Among the records below, find each line bearing the word "agent" and copy it.

================================

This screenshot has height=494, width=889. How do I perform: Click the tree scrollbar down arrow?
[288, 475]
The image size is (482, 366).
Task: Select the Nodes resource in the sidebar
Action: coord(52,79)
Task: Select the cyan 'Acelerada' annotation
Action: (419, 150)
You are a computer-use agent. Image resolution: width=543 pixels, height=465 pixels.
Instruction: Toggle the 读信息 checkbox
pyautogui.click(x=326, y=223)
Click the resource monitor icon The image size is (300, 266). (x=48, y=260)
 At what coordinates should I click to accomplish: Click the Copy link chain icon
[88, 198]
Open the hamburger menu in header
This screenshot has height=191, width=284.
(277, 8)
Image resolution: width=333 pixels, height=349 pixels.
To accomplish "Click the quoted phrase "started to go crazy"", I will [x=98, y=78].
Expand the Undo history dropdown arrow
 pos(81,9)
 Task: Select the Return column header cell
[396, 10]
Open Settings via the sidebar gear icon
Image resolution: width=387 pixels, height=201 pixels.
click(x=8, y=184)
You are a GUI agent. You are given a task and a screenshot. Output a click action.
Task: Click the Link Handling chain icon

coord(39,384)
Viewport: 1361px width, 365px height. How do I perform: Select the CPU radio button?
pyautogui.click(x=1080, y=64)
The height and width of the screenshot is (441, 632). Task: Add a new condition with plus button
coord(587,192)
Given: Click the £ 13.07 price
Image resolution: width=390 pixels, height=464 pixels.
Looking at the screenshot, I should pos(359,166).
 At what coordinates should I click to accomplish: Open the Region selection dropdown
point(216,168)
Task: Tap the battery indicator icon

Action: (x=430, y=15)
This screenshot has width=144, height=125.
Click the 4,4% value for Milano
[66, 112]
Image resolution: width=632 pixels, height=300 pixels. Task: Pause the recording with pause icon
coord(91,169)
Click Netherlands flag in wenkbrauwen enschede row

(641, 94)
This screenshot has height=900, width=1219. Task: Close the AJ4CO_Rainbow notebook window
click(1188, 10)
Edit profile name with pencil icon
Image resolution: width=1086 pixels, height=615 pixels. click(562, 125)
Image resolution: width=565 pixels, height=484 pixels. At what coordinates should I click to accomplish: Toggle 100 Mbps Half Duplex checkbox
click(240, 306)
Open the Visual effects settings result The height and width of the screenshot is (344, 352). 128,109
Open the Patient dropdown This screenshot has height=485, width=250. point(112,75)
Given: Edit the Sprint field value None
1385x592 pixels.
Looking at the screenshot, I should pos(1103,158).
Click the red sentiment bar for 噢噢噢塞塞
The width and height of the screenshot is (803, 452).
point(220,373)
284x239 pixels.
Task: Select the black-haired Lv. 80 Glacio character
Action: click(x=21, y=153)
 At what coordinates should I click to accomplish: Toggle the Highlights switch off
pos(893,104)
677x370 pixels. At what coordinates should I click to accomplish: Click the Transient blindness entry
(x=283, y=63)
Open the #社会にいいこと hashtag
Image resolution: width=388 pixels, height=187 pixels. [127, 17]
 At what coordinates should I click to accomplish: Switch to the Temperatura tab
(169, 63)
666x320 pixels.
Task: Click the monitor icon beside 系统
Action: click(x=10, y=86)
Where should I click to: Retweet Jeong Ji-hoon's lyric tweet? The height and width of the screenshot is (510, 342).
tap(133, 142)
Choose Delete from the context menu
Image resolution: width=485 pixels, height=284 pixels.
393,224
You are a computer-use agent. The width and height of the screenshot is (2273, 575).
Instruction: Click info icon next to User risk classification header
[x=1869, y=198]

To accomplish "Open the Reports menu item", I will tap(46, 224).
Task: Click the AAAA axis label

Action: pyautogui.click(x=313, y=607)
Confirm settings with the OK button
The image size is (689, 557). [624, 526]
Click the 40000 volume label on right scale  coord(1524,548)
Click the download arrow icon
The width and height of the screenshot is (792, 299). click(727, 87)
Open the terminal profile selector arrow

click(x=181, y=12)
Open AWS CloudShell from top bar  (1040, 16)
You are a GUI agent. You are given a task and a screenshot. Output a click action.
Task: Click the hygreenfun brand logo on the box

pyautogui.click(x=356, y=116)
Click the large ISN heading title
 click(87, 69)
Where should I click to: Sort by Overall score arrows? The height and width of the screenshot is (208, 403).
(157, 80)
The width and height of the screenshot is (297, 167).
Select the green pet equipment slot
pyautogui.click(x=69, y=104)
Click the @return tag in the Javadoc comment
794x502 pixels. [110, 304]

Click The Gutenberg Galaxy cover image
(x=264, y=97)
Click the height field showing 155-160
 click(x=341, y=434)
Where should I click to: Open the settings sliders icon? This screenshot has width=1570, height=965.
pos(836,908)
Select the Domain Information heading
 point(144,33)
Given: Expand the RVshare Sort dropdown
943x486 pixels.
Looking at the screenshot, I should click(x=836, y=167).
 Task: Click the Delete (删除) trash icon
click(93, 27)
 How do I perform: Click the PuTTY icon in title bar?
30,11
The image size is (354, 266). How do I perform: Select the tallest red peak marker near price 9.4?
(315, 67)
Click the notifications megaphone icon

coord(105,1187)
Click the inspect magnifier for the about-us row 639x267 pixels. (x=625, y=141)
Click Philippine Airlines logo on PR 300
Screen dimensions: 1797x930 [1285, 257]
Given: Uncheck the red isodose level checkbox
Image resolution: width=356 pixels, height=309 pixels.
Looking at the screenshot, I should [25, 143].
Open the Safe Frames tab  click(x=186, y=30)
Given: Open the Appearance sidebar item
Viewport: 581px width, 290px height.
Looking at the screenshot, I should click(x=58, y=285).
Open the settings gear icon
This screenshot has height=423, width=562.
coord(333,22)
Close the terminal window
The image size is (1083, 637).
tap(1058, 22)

================================

→ Exercise output
You are a computer-use agent. Image resolution: width=543 pixels, height=465 pixels.
You are a GUI agent. You are given a task and a screenshot. Output a click action.
You are a computer-use agent. The width and height of the screenshot is (2273, 575).
You are a GUI agent. You are given a task and a screenshot. Output a click action.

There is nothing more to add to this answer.